The Department of Agriculture was swift in responding to the finding of this single cow in our nation's herd. The public had been kept informed of events at every step, which is vital to maintaining consumer confidence. The secretary has clearly made it a priority to keep the communications channels open about the facts of this case and her actions in response.

However, I have questions about one element of the secretary's announcement made on December 30th. For some time, well-intentioned members of Congress have sought to bar the movement of non-ambulatory cattle, so-called downers, in livestock commerce.

As a result of ongoing consultations with the Department of Agriculture, we have resisted these efforts. This was a hotly debated topic in the conference discussions in the 2002 Farm Bill. USDA officials and White House representatives were present and contributed to staff discussions that led to the compromise language addressing nonambulatory livestock, which was subsequently signed by the President.

Our reason for rejecting the notion of simply barring nonambulatory livestock from commerce was not an indifference to sound animal stewardship principles. We all agree with and support animal welfare practices. Not only is it the law, it's the right thing to do.

Our reason for resisting these initiatives was that the policy of simply excluding these animals from commerce was incomplete. It failed to address important questions about what happens to these animals when they do not move forward in the food production system and how the vital task of animal disease surveillance would be conducted if the animals did not find their way to government inspectors. Our concern remains, as the secretary's announcement also failed to answer these questions.

The examination, diagnosis, and inspection of downed livestock by licensed veterinarians are a fundamental component of our nation's animal health infrastructure in our efforts to detect diseases such as BSE, tuberculosis, and brucellosis. Prior to the secretary's December 30th announcement, nonambulatory animals were the principle target of our BSE surveillance and testing regime. The fact is that if the secretary's current policy had been in place previously, we would not even have found this BSE-infected cow.

In addition to a general review of where we stand and where were are going since the months of-since the events of last month, I will be listening closely today about the department's plan for monitoring nonambulatory animals that can no longer enter the food chain. What scientific evidence was used to arrive at this decision? How many animals are we talking about? How will this segment of the herd be monitored in the future? How does this improve animal health and public safety?

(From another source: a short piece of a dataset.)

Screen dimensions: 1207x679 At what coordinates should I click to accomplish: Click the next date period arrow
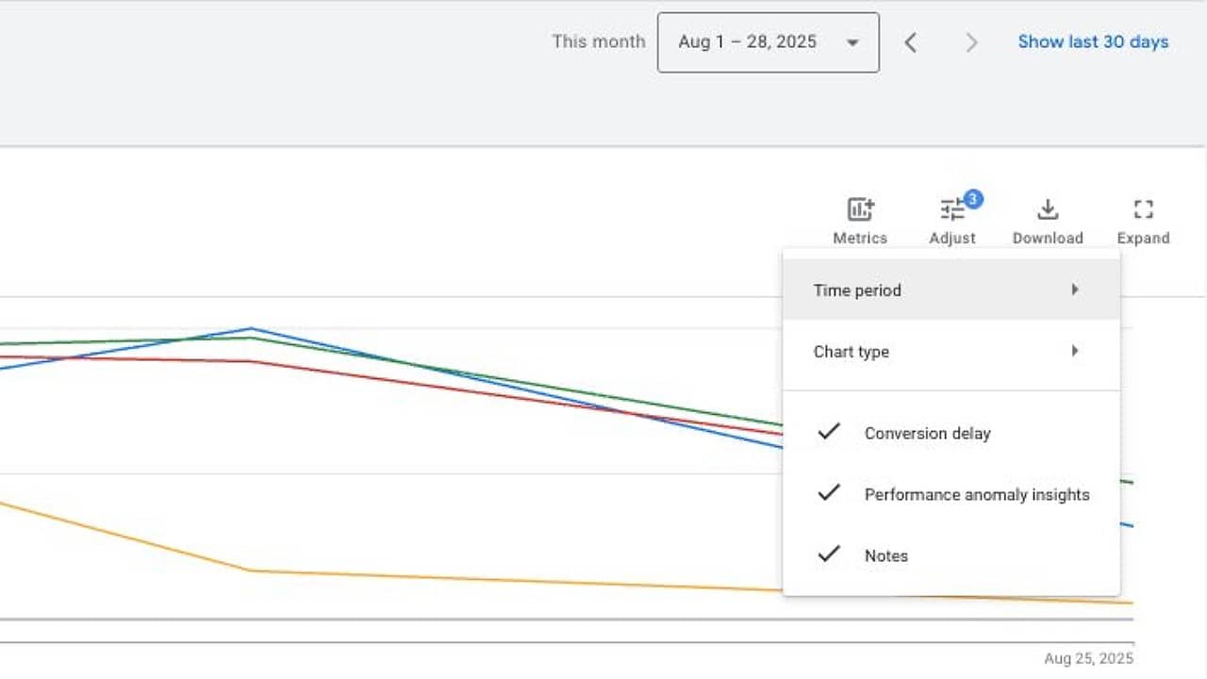(x=971, y=42)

What is the administration's position on expanding this policy to other species? The answers to these and other questions will help shape the policy process in the coming months.

Again, I thank the secretary for her participation today. I look forward to her testimony. And at this time it is my pleasure to recognize the gentleman from Texas, the ranking member, Mr. Stenholm.

REPRESENTATIVE CHARLES W. STENHOLM (D-TX): Thank you, Mr. Chairman, and thank you for holding this very timely and important hearing. One of the main functions of our committee is to provide oversight of USDA activities, and I appreciate the seriousness with which you have approached that task, as evidenced by today's hearing. Let me also take this opportunity to thank the secretary for being present to today. I am sure this has been a very busy month, Madame Secretary, and I appreciate the time commitment you made by appearing today.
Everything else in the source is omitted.